IV

"You're killing me, Mia."

I glared at him, narrowing my eyes in irritation.

"Or should I say, youngling? Kid? Young padawan?"

"Shut up."

"Little padawan?"

"Ben, I'm gonna slug you."

"Big talk from a little padawan."

"Ben!"

"What? You are my padawan."

"I'm not little!"

"You're thirteen."

"That doesn't mean I'm little."

"I know you're littler than an Ewok, but I know you can do better than that."

"At least I'm not a nerf herder."

He smirked at me, running a hand through his long, untidy dark hair, his eyes narrowed. "Who're you calling a nerf herder?"

Thirteen year old me, a training and very young Jedi-to-be with no family, against nineteen year old Ben Solo, born into the Skywalker family, already a skillful and impressive Jedi-to-be.

"You, Solo."

I thought I stood no chance.

I grunted and stepped forward, lurching and leaning my body quickly as I dodged his saber and tried to strike him; he had that smug grin on his face that made me want to punch his lights out. I slashed and lacerated the air, trying my best to fight him. He effortlessly eluded my attacks, and brought his hand up and clutched the air; I felt a sudden push back and I skidded on my heels backwards.

"You're using the force," I arched a brow and brought up my saber, "That's not fair."

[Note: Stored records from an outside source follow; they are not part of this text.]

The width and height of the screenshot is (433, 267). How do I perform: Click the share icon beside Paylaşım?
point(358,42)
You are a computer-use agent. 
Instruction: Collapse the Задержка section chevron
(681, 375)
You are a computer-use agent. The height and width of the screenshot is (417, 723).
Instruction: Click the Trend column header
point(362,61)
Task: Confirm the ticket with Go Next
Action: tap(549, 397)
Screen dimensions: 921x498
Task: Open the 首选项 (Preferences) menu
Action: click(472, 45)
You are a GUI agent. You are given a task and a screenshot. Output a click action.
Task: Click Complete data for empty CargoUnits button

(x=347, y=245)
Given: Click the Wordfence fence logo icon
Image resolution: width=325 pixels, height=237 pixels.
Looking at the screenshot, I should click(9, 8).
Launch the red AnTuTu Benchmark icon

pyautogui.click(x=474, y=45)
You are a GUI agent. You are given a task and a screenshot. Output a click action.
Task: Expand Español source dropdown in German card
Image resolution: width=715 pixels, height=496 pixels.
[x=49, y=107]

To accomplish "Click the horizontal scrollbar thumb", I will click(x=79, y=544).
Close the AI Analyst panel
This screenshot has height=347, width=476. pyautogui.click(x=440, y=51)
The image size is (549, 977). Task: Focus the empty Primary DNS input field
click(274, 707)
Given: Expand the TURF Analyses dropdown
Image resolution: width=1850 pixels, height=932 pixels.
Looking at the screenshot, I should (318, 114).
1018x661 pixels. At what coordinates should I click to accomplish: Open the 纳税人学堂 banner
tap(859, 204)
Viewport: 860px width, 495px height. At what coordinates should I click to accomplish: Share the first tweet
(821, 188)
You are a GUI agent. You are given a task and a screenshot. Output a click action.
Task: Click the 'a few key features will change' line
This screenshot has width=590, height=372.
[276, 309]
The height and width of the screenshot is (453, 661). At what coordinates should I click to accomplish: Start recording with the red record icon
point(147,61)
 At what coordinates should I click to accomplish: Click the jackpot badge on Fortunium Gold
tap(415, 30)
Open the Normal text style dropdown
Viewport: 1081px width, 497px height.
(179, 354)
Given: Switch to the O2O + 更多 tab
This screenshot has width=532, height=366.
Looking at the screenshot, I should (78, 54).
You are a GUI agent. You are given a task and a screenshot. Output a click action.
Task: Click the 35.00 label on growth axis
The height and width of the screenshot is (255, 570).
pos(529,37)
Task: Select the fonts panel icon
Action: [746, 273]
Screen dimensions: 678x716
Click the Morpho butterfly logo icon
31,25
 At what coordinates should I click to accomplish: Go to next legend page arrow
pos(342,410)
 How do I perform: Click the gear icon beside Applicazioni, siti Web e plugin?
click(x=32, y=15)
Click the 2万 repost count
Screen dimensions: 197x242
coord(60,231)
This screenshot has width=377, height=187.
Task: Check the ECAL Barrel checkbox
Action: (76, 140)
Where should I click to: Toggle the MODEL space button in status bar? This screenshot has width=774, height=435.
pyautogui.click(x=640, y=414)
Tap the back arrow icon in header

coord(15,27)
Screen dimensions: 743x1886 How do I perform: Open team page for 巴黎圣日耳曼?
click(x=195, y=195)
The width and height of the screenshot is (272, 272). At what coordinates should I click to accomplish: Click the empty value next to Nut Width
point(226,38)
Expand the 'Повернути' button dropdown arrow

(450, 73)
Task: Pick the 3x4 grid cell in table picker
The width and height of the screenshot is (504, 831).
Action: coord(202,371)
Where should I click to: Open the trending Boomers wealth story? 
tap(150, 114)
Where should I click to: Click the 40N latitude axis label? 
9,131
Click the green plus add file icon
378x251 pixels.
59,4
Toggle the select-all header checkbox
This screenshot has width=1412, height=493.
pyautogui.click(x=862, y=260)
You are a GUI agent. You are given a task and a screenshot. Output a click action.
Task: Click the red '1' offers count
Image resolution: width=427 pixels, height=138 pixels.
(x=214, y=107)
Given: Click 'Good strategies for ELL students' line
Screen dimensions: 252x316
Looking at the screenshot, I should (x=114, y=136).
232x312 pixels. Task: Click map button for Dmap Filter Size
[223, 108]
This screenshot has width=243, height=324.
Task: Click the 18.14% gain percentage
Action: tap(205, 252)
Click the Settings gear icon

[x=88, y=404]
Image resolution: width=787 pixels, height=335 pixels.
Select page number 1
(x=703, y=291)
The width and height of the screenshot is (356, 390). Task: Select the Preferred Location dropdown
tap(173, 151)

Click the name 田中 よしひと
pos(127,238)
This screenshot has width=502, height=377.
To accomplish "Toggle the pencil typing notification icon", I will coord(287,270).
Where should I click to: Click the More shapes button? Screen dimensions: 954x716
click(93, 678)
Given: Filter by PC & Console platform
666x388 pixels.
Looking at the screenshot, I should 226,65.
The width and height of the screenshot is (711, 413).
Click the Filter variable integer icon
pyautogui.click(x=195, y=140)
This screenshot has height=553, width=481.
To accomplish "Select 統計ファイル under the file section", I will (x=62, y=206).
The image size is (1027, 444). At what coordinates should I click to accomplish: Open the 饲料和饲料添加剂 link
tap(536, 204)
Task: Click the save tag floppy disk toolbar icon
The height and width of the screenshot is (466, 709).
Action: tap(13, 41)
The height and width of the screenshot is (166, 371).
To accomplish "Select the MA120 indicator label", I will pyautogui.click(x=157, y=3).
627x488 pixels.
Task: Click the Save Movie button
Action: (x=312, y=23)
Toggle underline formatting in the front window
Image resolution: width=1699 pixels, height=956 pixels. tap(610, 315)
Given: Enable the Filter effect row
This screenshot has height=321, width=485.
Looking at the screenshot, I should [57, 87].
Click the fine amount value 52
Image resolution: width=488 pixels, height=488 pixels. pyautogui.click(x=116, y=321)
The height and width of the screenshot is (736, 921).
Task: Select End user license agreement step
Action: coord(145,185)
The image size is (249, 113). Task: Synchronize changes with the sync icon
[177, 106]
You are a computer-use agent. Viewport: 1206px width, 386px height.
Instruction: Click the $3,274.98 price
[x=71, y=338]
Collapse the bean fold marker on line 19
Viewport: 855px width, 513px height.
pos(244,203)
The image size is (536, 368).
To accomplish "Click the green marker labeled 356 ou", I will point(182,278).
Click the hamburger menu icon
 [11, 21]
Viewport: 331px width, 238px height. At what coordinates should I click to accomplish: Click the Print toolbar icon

"Then push back," he encouraged. "Feel it within you and push back. Strike me down, Mia. Use the force."

"It isn't strong with me," I looked at him worriedly. "You know that. I can't use it like you do."

"You say that," Ben said. "Because you refuse to feel it within you."

I stared down at my hand and clenched and re-clenched my fist. I shut my eyes, took a deep breath, and focused. I scrunched my brows together with intensity, trying my hardest to think, to focus, to channel what I was feeling. Channel the power that I felt inside of me. Searching for strength, for determination, I opened my eyes and raised my hand up, cupping it in the air at Ben, and brought my hand forward, shifting my body weight on my right leg as I lunged forward.

Ben choked out a gasp and staggered backwards.

"Again," he ordered.

I focused harder, clearing my thoughts and shutting my eyes. I bent forward, forcing against him, my hand tightening.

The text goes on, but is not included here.